* _What to do_
What is needed is a word-for-word copy of the listing below, without pictures.
[[ Records for this exercise open ]]
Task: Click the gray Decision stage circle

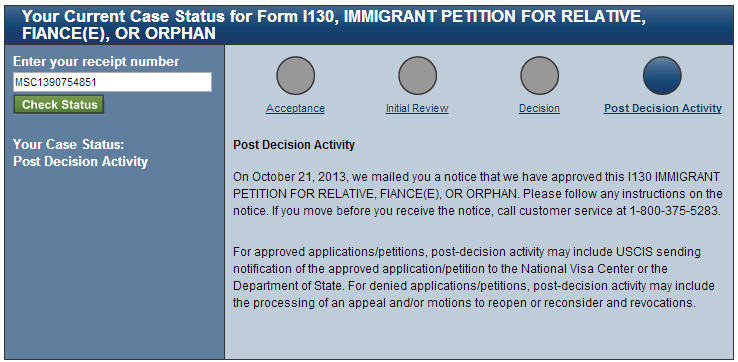Action: 539,75
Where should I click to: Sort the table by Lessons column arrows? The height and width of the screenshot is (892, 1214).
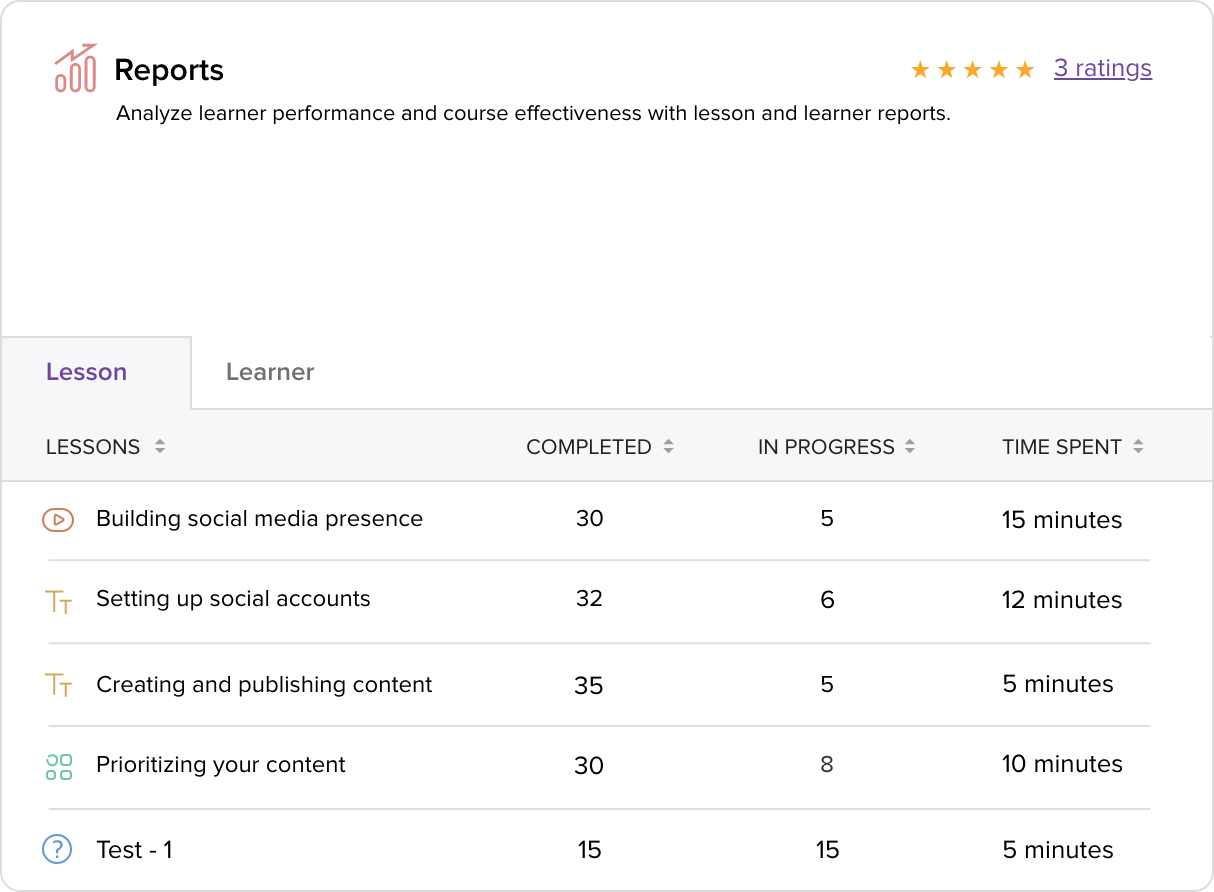160,448
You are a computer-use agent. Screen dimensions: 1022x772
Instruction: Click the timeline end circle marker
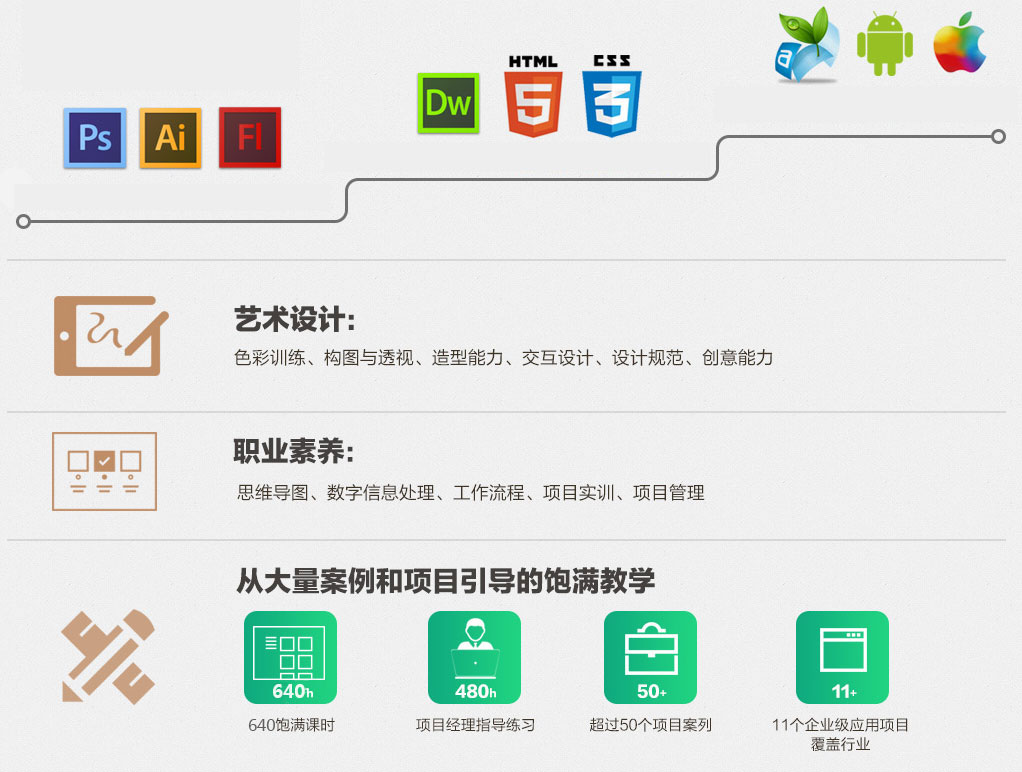[997, 136]
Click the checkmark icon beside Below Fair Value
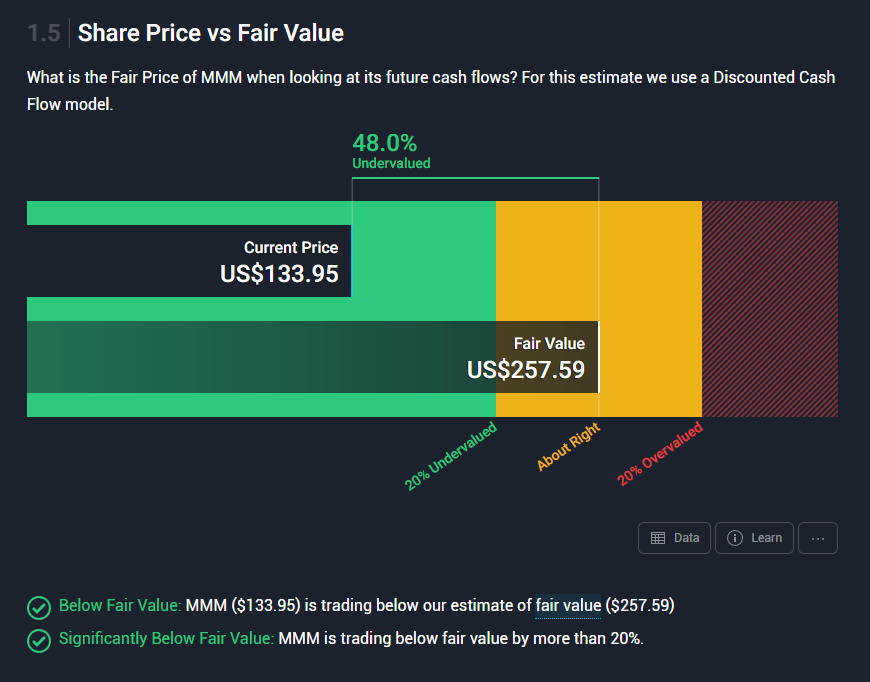 [39, 607]
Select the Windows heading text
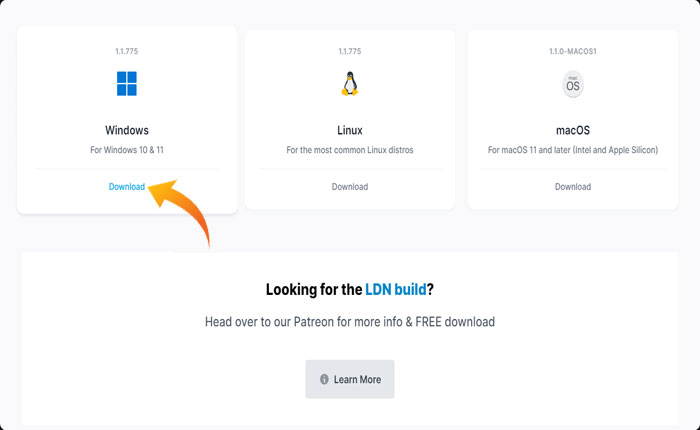700x430 pixels. click(127, 130)
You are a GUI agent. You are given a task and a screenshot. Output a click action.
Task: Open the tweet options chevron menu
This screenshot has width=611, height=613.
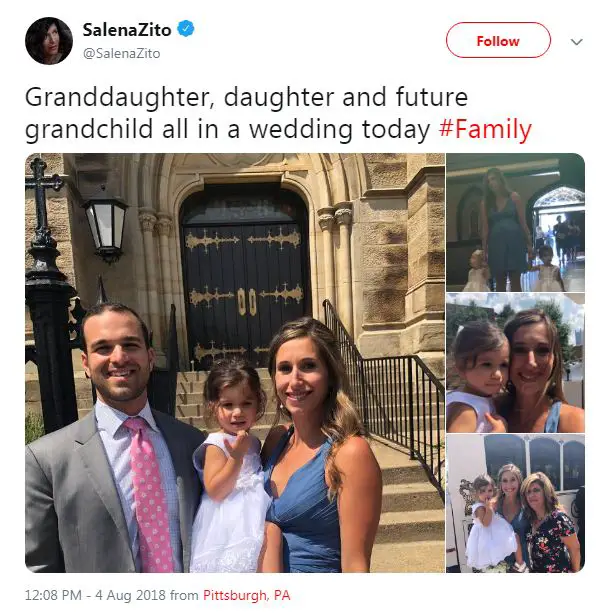point(577,41)
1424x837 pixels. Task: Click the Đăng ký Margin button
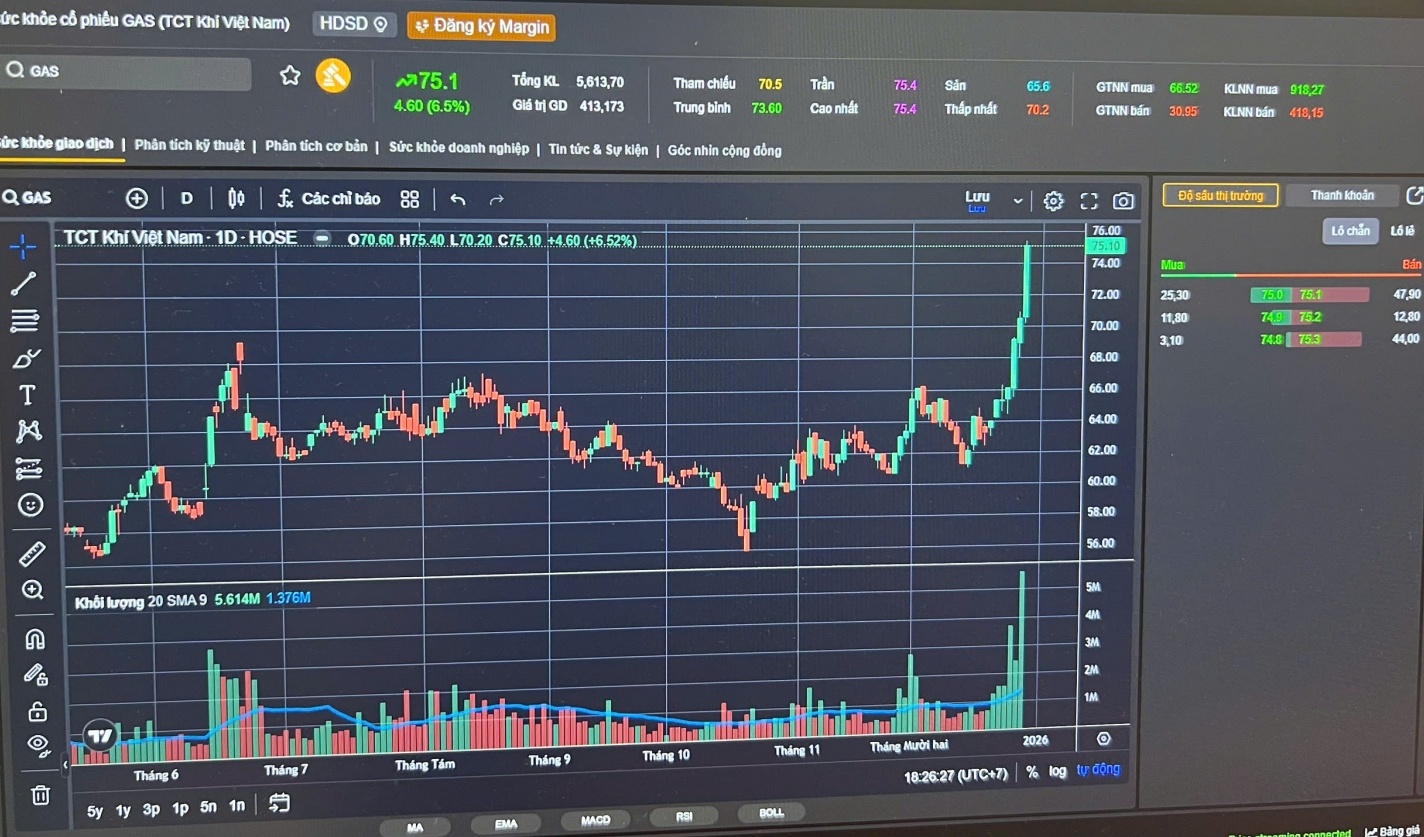click(x=482, y=27)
[[ Records for this exercise closed ]]
* _Written solution_
Task: Click the gray Decision stage circle

Action: 539,75
Where should I click to: Sort the table by Lessons column arrows? The height and width of the screenshot is (892, 1214).
160,448
You are a computer-use agent. Screen dimensions: 1022x772
Instruction: Click the timeline end circle marker
[997, 136]
Click the checkmark icon beside Below Fair Value
 [39, 607]
Select the Windows heading text
700x430 pixels. click(127, 130)
You are a GUI agent. You are given a task and a screenshot. Output a click action.
Task: Open the tweet options chevron menu
This screenshot has width=611, height=613.
point(577,41)
1424x837 pixels. Task: Click the Đăng ký Margin button
click(x=482, y=27)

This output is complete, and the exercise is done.